TEXTE PRÉSENTÉ:
Mi-avril, la Cour de cassation confirme cette décision. Motif invoqué par les magistrats : “Une personne qui a commis un acte sous l’emprise d’une bouffée délirante abolissant son discernement ne peut pas être jugée pénalement, même lorsque son état mental a été causé par la consommation régulière de produits stupéfiants.” La plus haute institution judiciaire du pays ajoute : “La loi ne prévoit pas de distinction selon l’origine du trouble psychique.”

Cette loi, justement, le gouvernement veut la modifier. La droite également. “C’est une question très compliquée. On ne fait pas ça sur un coin de table, tempère le député (LR) Philippe Benassaya, co-auteur d’un amendement en ce sens. A l’avenir, ce serait bien que la responsabilité pénale soit retenue, et ne soit pas obstruée par une “bouffée délirante”. Il faut qu’on aille au moins jusqu’au procès. La prise de drogue est un sauf-conduit pour lui esquiver un procès.”

“Déraisonnable de faire une loi à chaque fait-divers”

Pour les juristes, cette loi “Sarah Halimi” à venir est dangereuse. “Ça n’a aucun sens !”, s’emporte Yann Bisiou. Ce maître de conférences à l’université Montpellier-III, spécialiste du droit des drogues a signé une tribune dans le journal Le Monde pour demander aux responsables politiques de faire marche-arrière.

Et l’amendement cosigné par M. Benassaya ne trouve pas grâce à ses yeux. “C’est une vision manichéenne de la démence, des psychoses et de la consommation de stupéfiants, dénonce Yann Bisiou. L’idée sous-jacente c’est de dire : ‘Celui qui consomme sait qu’il peut devenir dément’. Or, celui qui consomme n’a pas cette conscience. Pour Kobili Traoré, la consommation n’est pas faite pour provoquer l’altération du discernement, c’est un moyen de calmer ses angoisses.”

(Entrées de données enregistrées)
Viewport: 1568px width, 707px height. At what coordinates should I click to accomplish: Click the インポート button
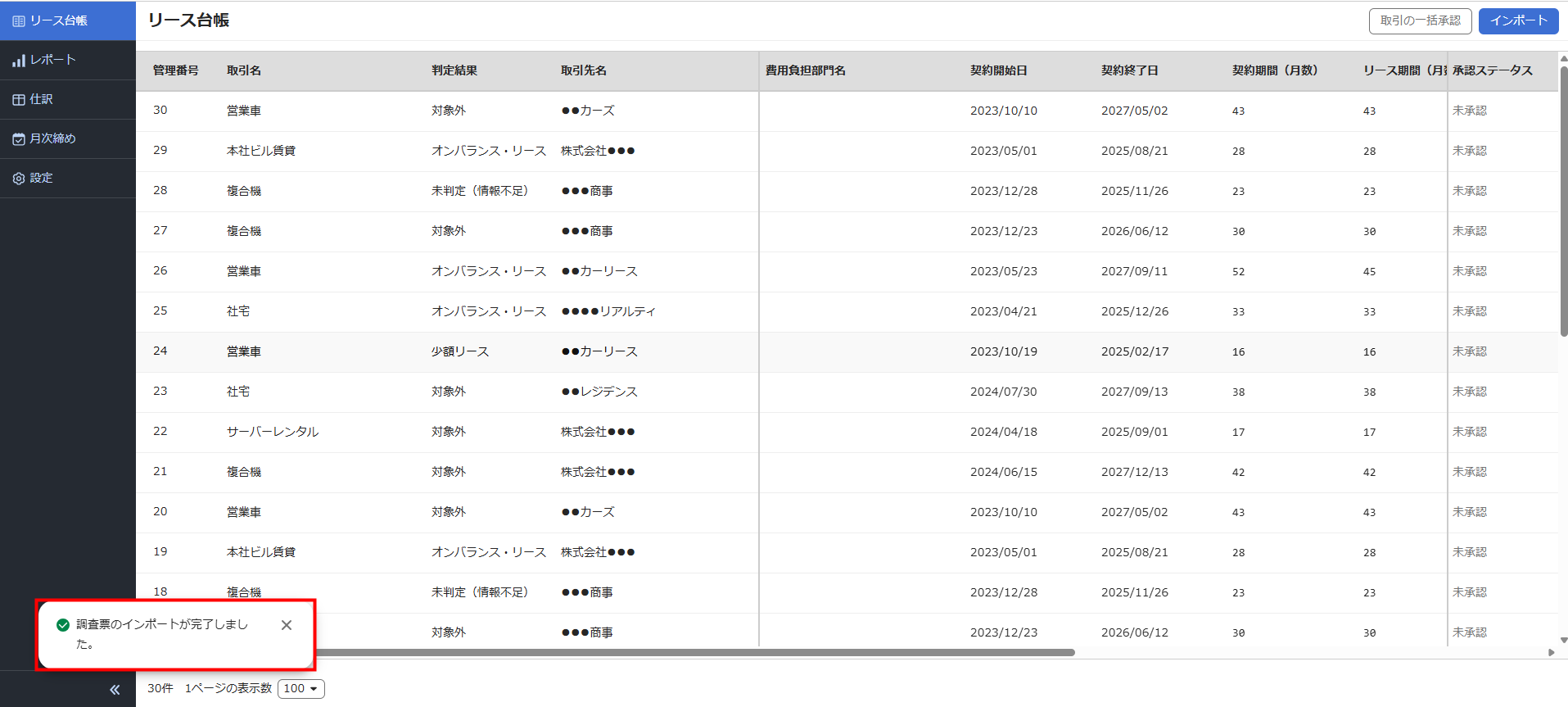(1518, 20)
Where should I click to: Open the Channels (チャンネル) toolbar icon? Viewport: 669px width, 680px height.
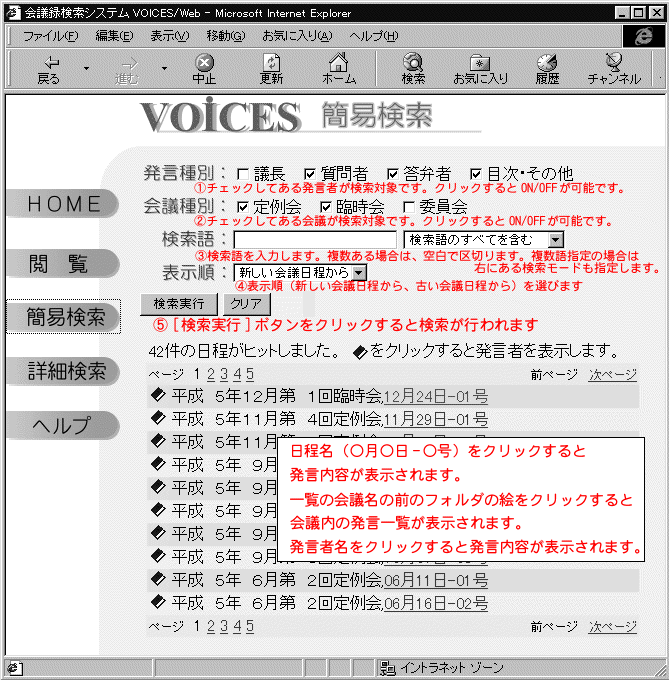click(614, 68)
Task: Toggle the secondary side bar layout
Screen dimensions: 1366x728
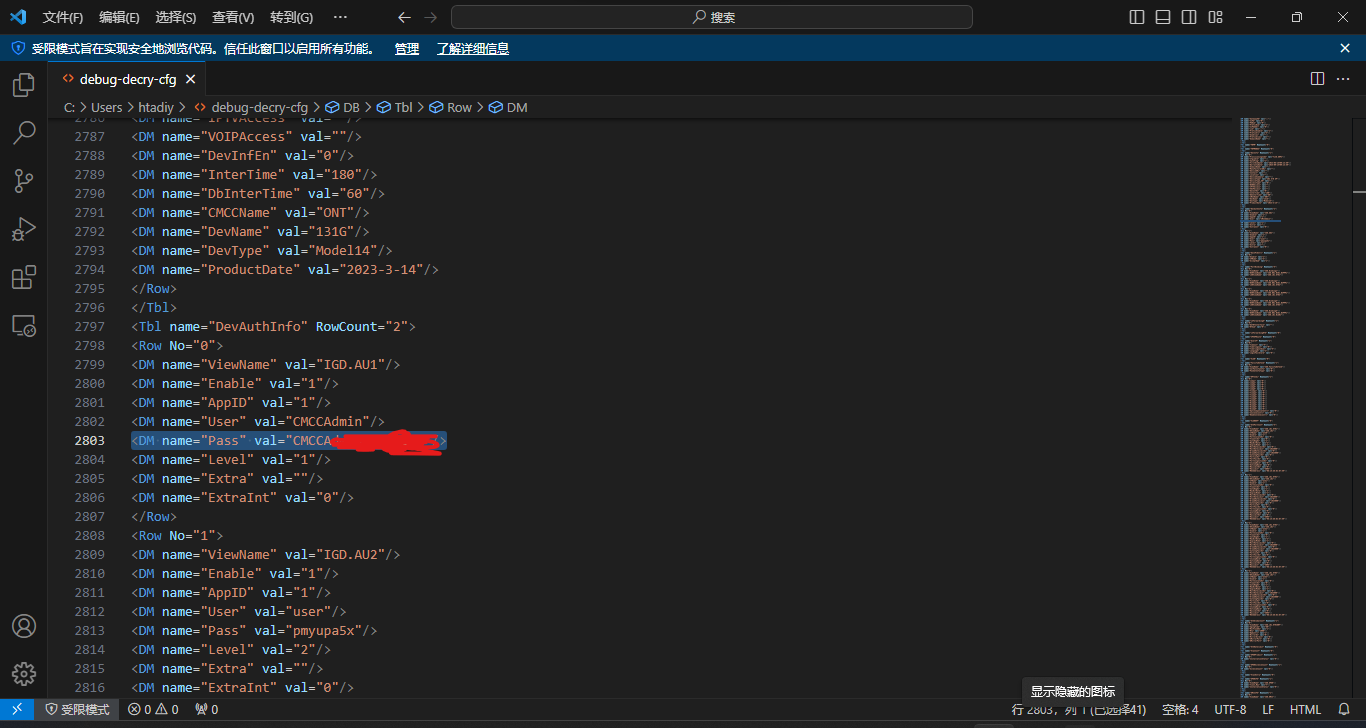Action: click(x=1189, y=17)
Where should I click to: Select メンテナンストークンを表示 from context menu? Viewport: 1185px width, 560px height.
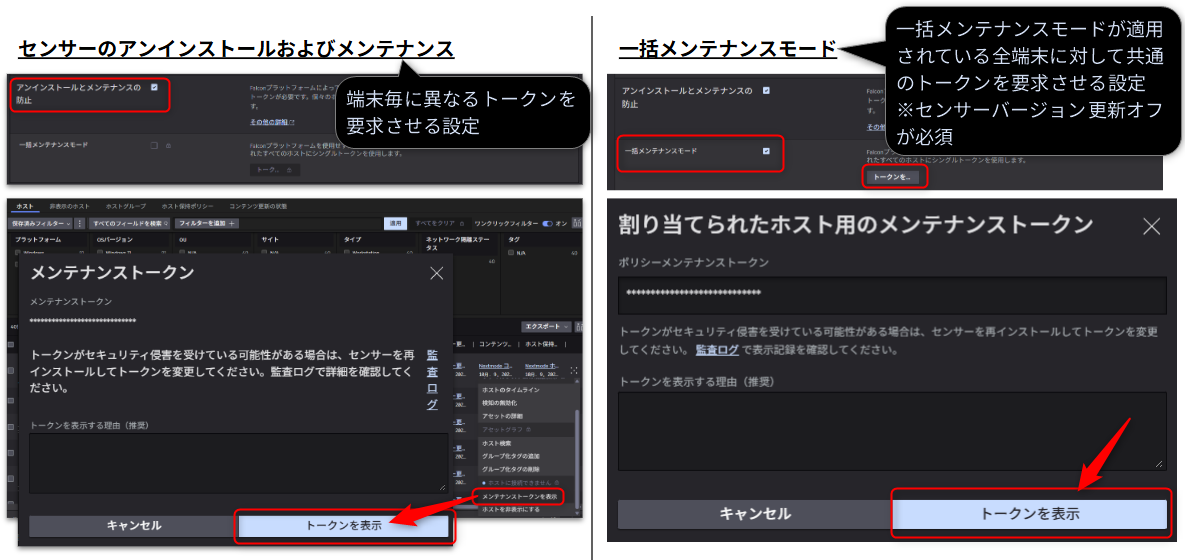[x=519, y=496]
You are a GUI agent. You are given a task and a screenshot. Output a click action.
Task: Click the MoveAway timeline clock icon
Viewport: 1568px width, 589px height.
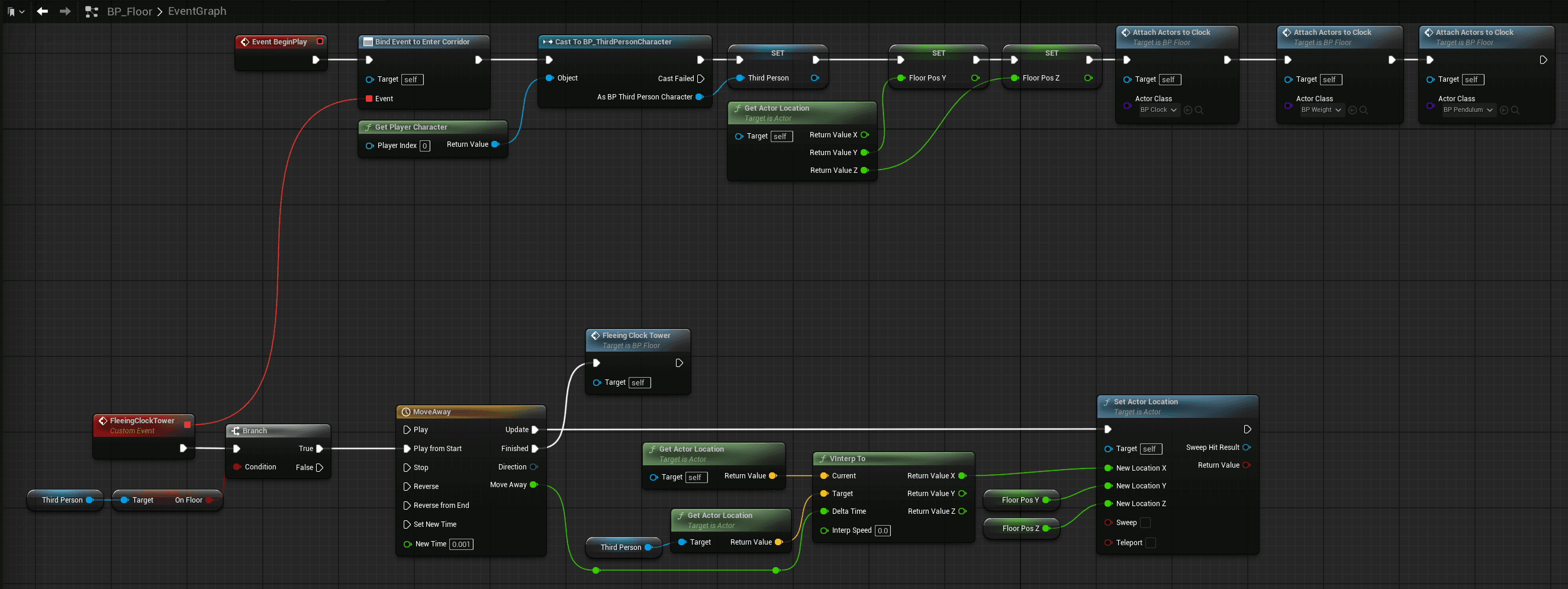pos(406,412)
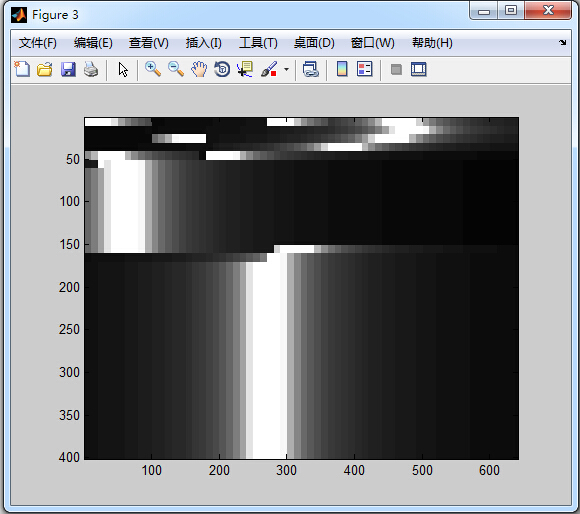The width and height of the screenshot is (580, 514).
Task: Click the New Figure icon
Action: click(x=22, y=69)
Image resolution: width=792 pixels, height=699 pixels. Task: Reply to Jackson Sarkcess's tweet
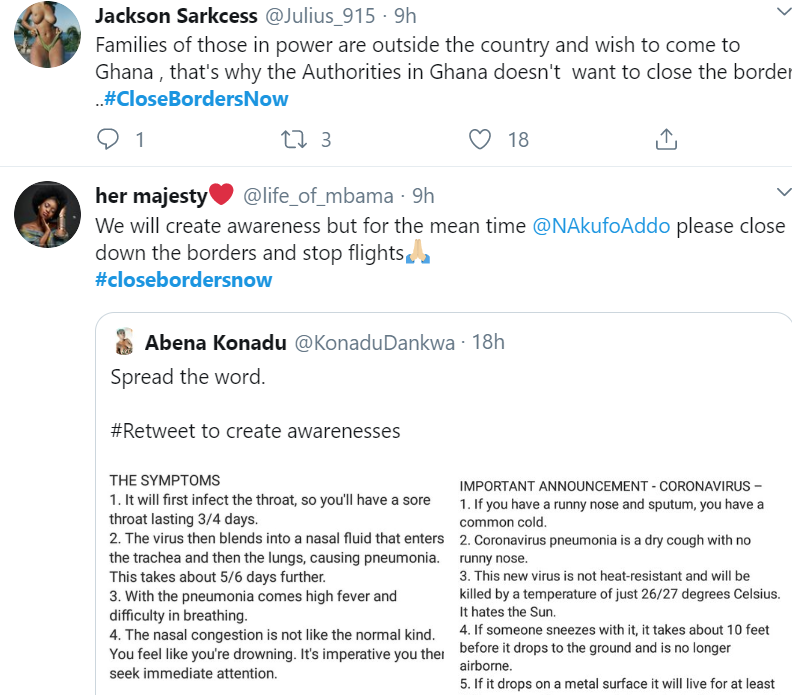108,139
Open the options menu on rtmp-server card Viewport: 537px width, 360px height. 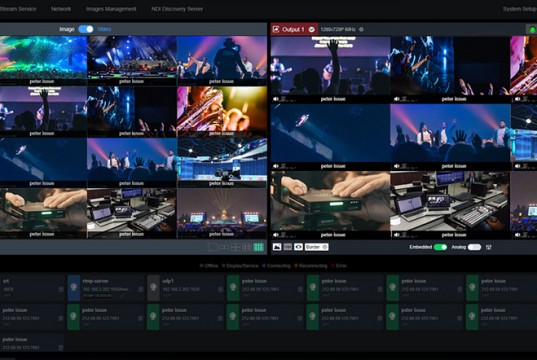(141, 289)
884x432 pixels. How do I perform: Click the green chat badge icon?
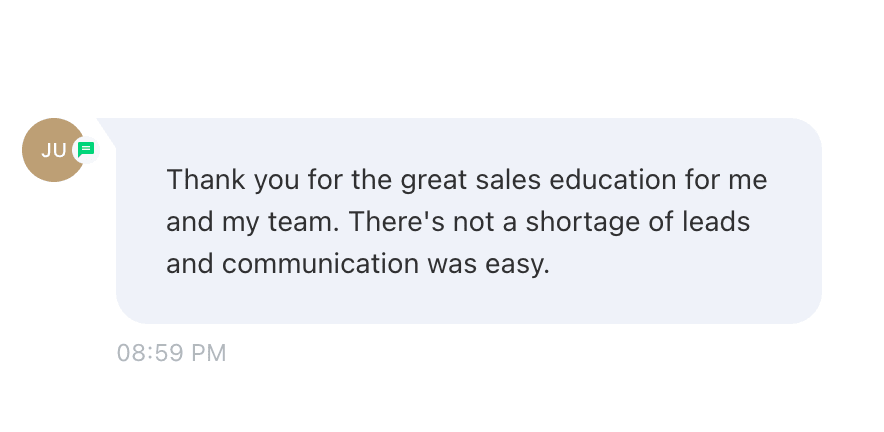coord(86,149)
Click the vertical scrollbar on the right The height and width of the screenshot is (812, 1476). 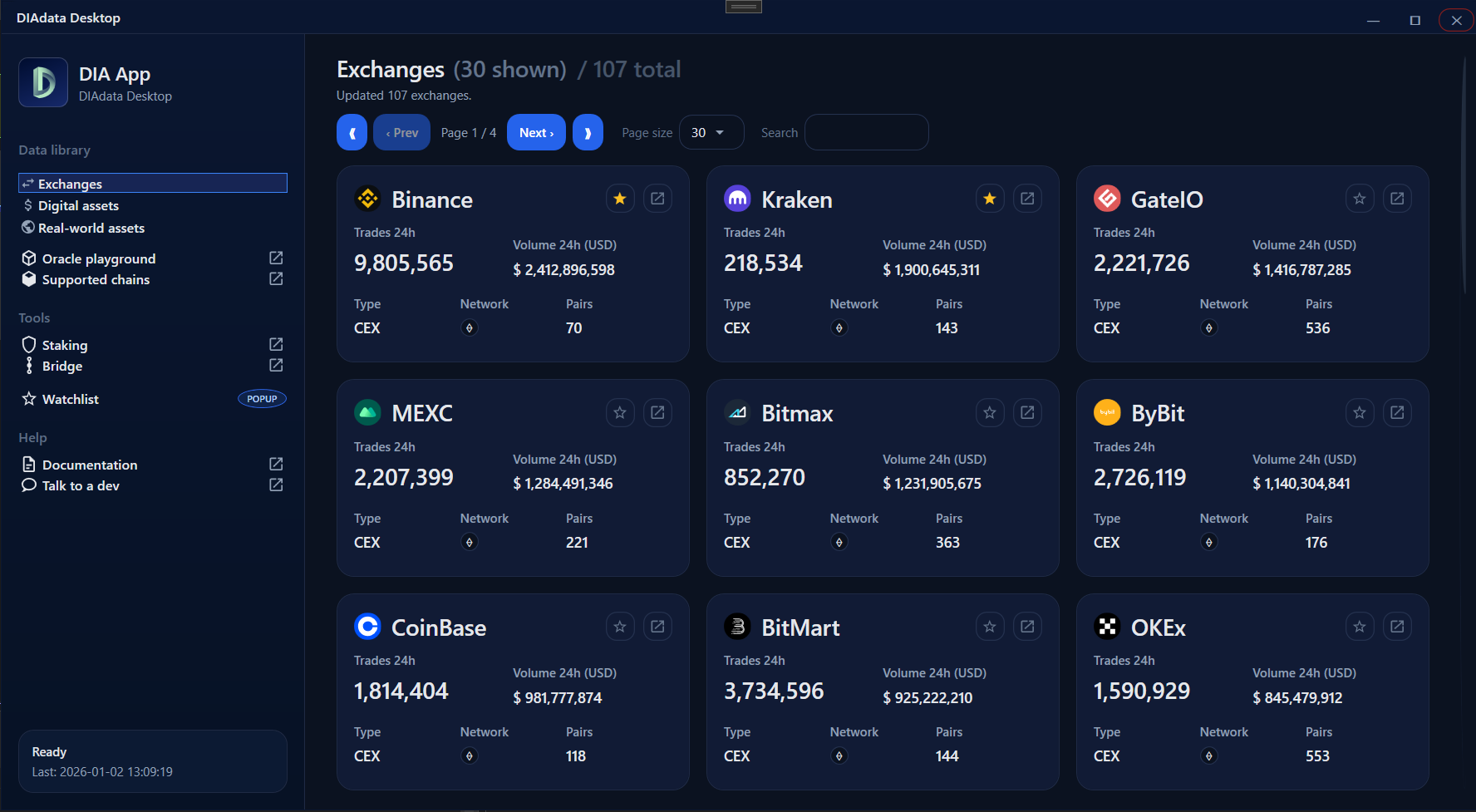1464,175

CONSIGNES:
1 – Relevez, dans l'ordre où ils apparaissent, tous les noms complets de personnes cités dans le texte sur l'irresponsabilité pénale, y compris celui qui sert à désigner la loi.
2 – D'après le texte sur l'irresponsabilité pénale, pourquoi Yann Bisiou rejette-t-il l'amendement cosigné par M. Benassaya ? Répondez en une à trois phrases.
3 – Poursuivez le texte sur l'irresponsabilité pénale à partir de sa dernière phrase.

RÉPONSES:
1 – Philippe Benassaya, Sarah Halimi, Yann Bisiou, Kobili Traoré

2 – Il y voit une vision manichéenne de la démence, des psychoses et de la consommation de stupéfiants. L'amendement repose sur l'idée que le consommateur sait qu'il peut devenir dément, alors que, selon lui, celui qui consomme n'en a pas conscience. Pour Kobili Traoré, la consommation servait à calmer ses angoisses et non à altérer son discernement.

3 –
La règle tacite “un fait divers = une loi” est aussi remise en cause. “Il ne me semble pas raisonnable de produire une loi à chaque fois qu’il y a un faits divers pour satisfaire les besoins de justice. Il y a une dimension populiste à cela”, regrette Renaud Colson, maître de conférences en sciences criminelles à l’université de Nantes. “D’autres juristes vous diront le contraire, rétorque le député Benassaya. On légifère à cause d’un fait divers, mais aussi grâce à un fait divers. C’est un petit peu la règle du jeu.”

Les juristes et magistrats rappellent également que l’irresponsabilité pénale n’est pas une dispense de peine. “Kobili Traoré sera interné en hôpital psychiatrique avec un régime très strict car il est excessivement dangereux. Je doute qu’il en sorte un jour, rappelle Yann Bisiou. L’irresponsabilité, ça n’est pas une excuse. Ça veut simplement dire que la sanction pénale ne s’applique pas, donc on interne la personne.”